(Collected data)

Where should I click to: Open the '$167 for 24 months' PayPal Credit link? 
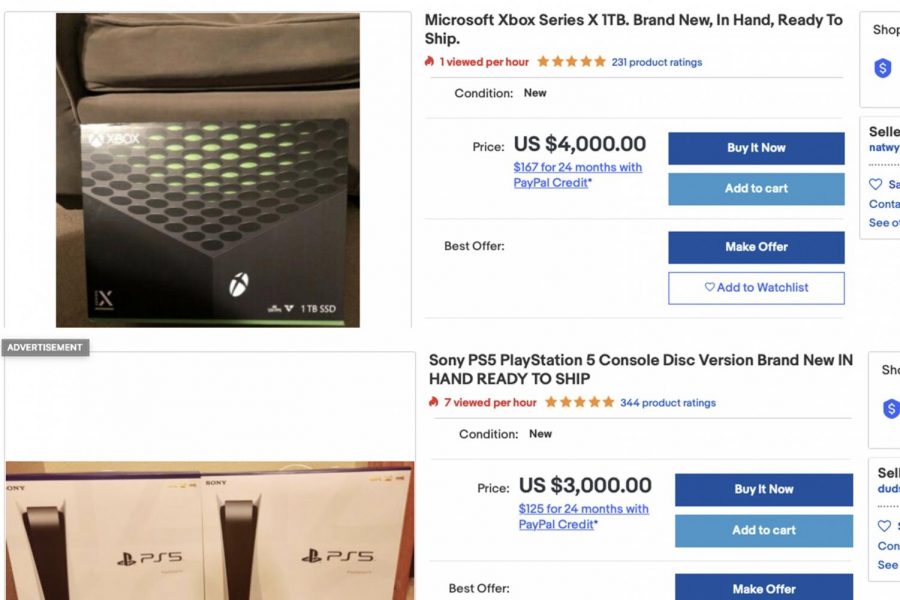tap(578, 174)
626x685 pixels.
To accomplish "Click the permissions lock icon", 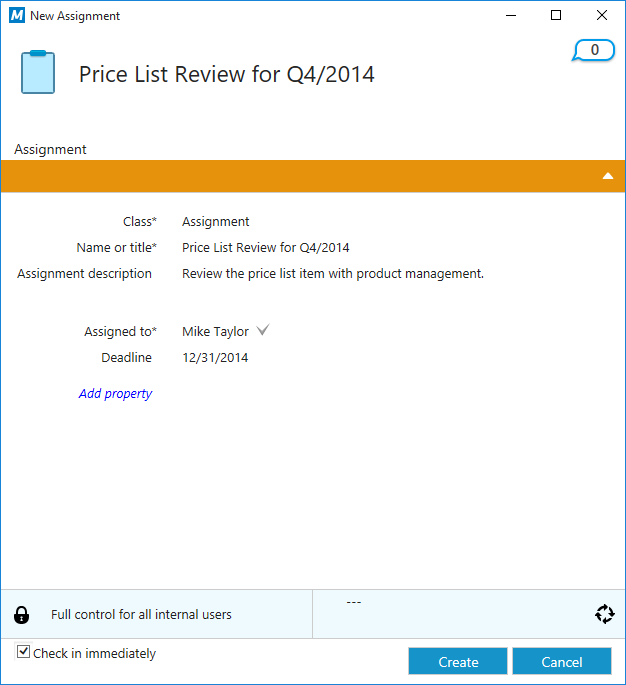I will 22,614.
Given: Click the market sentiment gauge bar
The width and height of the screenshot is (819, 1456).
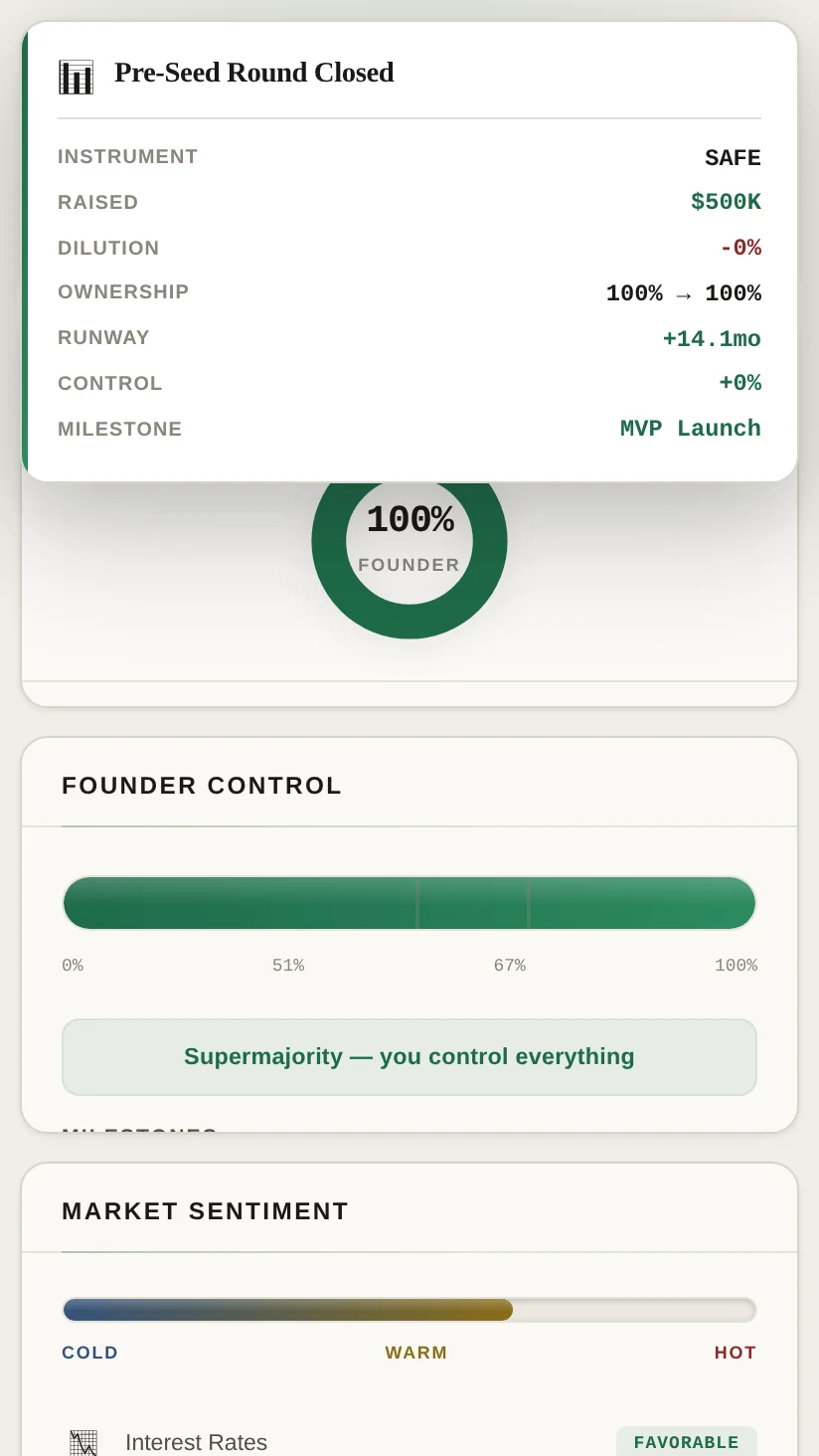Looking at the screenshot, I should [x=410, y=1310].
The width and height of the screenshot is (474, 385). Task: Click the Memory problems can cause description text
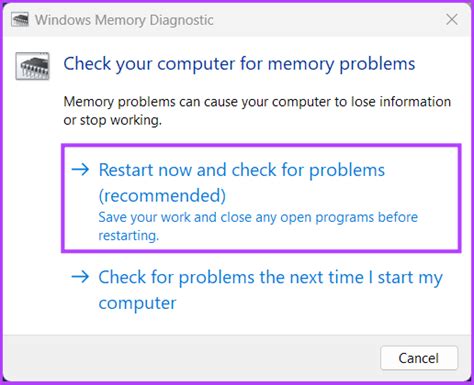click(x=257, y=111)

What the exercise asks :: From the line with "Given: Click the market sentiment gauge bar" through the final line of the records above, return each line exactly and nothing else. Pictures are to be skipped.

Output below ::
Given: Click the market sentiment gauge bar
The width and height of the screenshot is (819, 1456).
Looking at the screenshot, I should [x=410, y=1310].
The width and height of the screenshot is (474, 385). Task: Click the Memory problems can cause description text
click(x=257, y=111)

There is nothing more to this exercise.